И Майя осталась с вулканом. Ночами, когда она спала, вулкан согревал ее своим нутряным теплом, днем они беседовали, и если Майя гуляла по вулкану, он нежно ласкал ее ступни мягким песочком. Иногда в пещеру приходили люди из деревни, приносили вулкану поесть, и тогда Майя пряталась. Деревенские склонялись в поклоне, расставляли блюда и пятились с благоговением на лицах. Отойдя немного подальше, они с облегченным вздохом выпрямлялись и, смеясь, удалялись по направлению к деревне. Прежде вулкан весь превращался в слух, чтобы хоть чуть-чуть приобщиться к человеческим шуткам. Теперь его это не заботило. У него была Майя.
И вот однажды деревенские жители обнаружили Майю. Девушку связали по рукам и ногам, обвинили в поедании предназначенной божеству пищи и осквернении священного вулкана. Спешно возвели виселицу, ибо как же еще, если не смертью, надлежало покарать еретичку. Только кровь могла смыть нанесенную обиду.
И тогда заговорил вулкан. Вся боль одиночества, которую ему пришлось терпеть сотни лет, вся его любовь к Майе и гнев на то, что у него эту любовь теперь хотят отнять, адским столбом пламени взметнулась из его нутра, оттуда, где он так долго удерживал свой огонь — чтобы привлечь деревенских жителей. Теперь вулкан извергался, теперь он бесновался и кричал от ярости, выл и безумствовал. Потекла раскаленная лава. Любой оказавшийся на ее пути погибал с воплями ужаса.
— Это месть Бога за святотатство! — голосили жители деревни. — Быстрее вешайте девчонку, может, тогда он успокоится! Не дайте ей убежать!
— Беги к воде, Майя! Лезь в воду! — громыхал вулкан, не переставая уничтожать изливающимся из глубин души тоскливым отчаянием все живое вокруг. — Беги, дорогая девочка! Прощай!
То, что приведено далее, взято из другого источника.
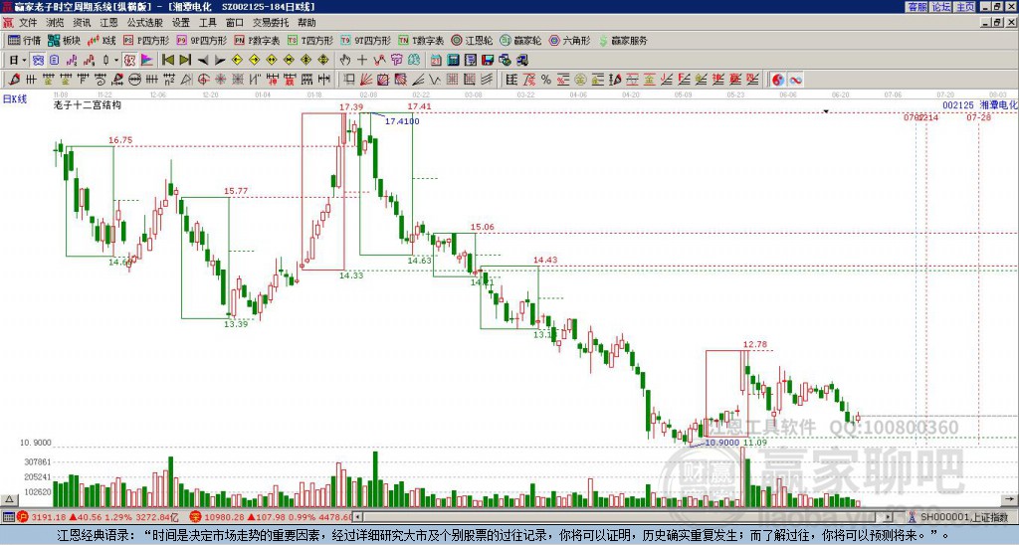The width and height of the screenshot is (1019, 545).
Task: Click the 论坛 forum link button
Action: [941, 7]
Майя побежала в воду. Ей даже не пришлось плыть, ибо море — хотя оно испокон веков и соперничает с огнем — не отказало в покровительстве и защите возлюбленной своего противника, даже из соображений первозданной солидарности. Оно затвердело и стало гладким как отфугованный деревянный пол, и Майя побежала по нему словно морская дева, тогда как деревенские жители проваливались в морскую пучину, и та их с омерзением заглатывала.
Вулкан изверг из себя всю свою любовь, и она похоронила под собой целый остров вместе с самим вулканом. Теперь он был пустым и потухшим, и у него уже ничего не осталось, даже воспоминаний.
Майя бежала по волнам, пила из своего следа, причем не соленую морскую воду, а свежую, родниковую — откуда она бралась в море, Майя даже не представляла. Она ела вкусную рыбу, запеченную специально для нее, отдыхала на ложе из морских трав и водорослей, а если к ней пыталось приблизиться какое-нибудь судно, чтобы изловить диковинную, бегущую по волнам девушку и сдать ее в цирк, то это судно просто исчезало, и море вновь становилось спокойным и пустынным.
В конце концов, Майя добралась до родного берега. Отсюда она много лет назад отправилась в путь.
Она была единственной, кто вернулся, так что корона королевы красоты и манто из горностая по праву принадлежали ей.
Однако Майя отказалась от них. С грустью посмотрела она на учредителей конкурса, что стояли перед ней с лихо закрученными усами и начесами на затылках, держа под мышкой корону, а в руках шубку, и произнесла:
— Зачем мне все это, когда меня любила огнедышащая гора?
Смысла этих странных слов никто не понял, но все видели, что у нее над волосами временами вспыхивает огненный венец, а в прохладные дни ее тело укрывает чудесная, переливчатая и струящаяся мантия. Эта мантия была подарком моря — вдовствующей королеве его погибшего противника и сводного брата.